>> start Record set

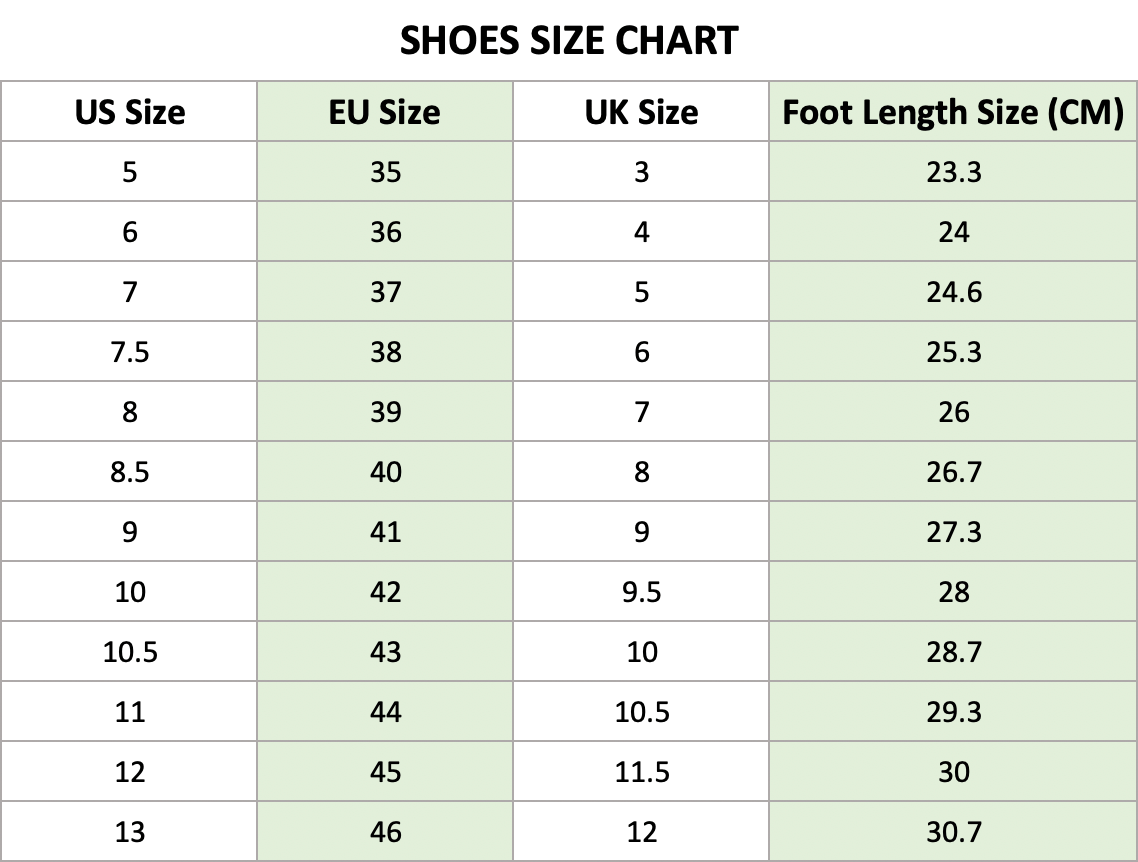This screenshot has height=862, width=1138.
Task: Click the UK size 9.5 cell
Action: pyautogui.click(x=641, y=591)
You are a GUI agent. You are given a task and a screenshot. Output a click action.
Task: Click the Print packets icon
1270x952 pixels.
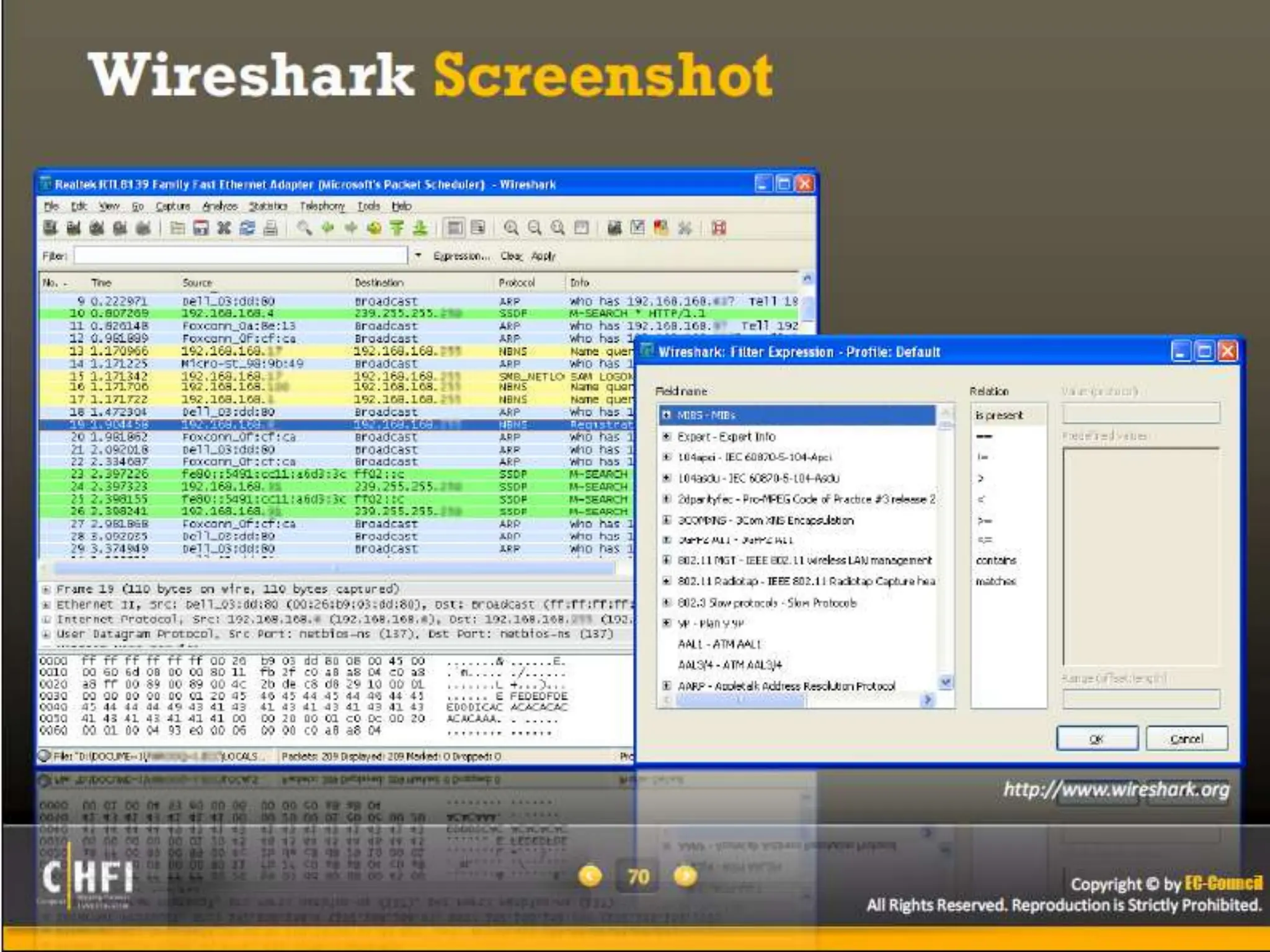[x=270, y=228]
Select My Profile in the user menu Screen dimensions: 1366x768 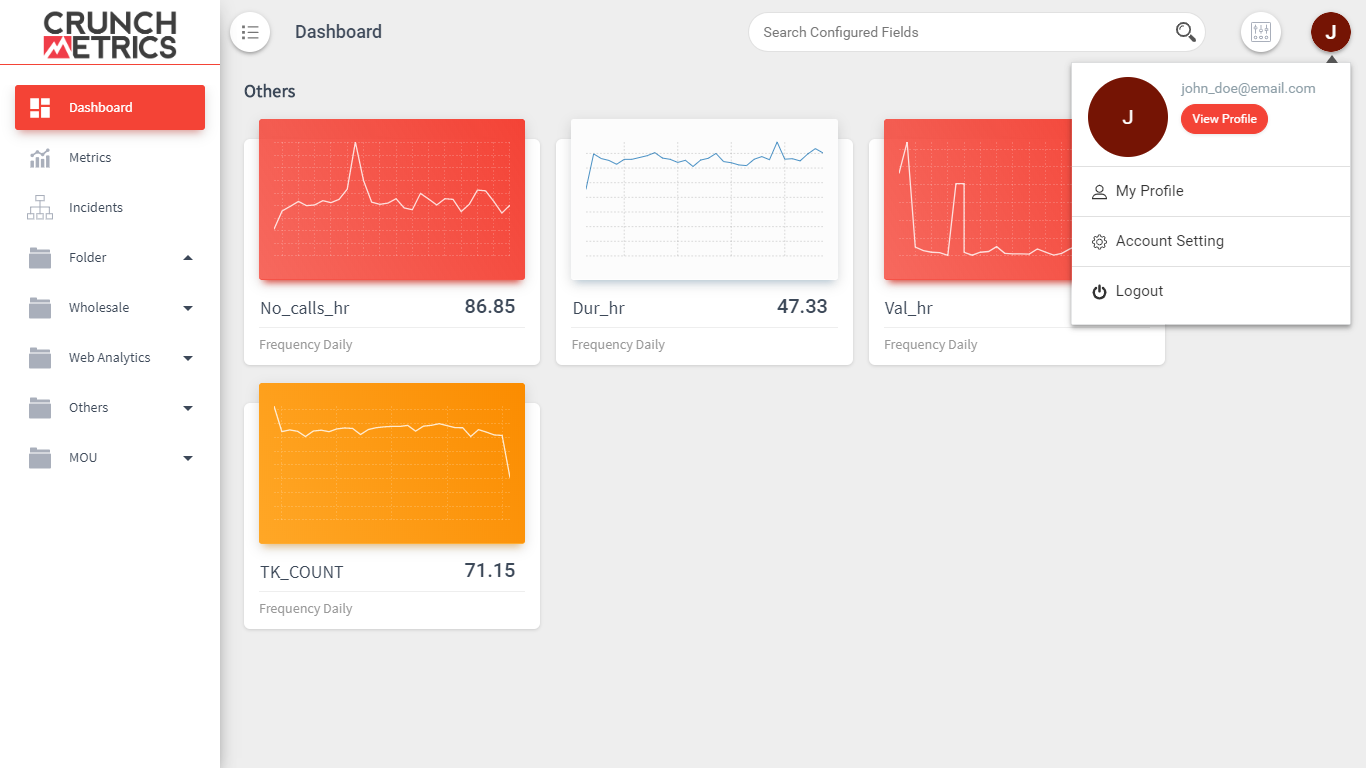[x=1210, y=191]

>> end Record set

__Aim__. Could you reproduce the records above from their first line through the line containing "[x=270, y=228]", both ends included? Leave out the pictures.

__Response to the task__.
This screenshot has height=862, width=1138.
Task: Click the UK size 9.5 cell
Action: pyautogui.click(x=641, y=591)
You are a GUI agent. You are given a task and a screenshot. Output a click action.
Task: Click the Print packets icon
1270x952 pixels.
[x=270, y=228]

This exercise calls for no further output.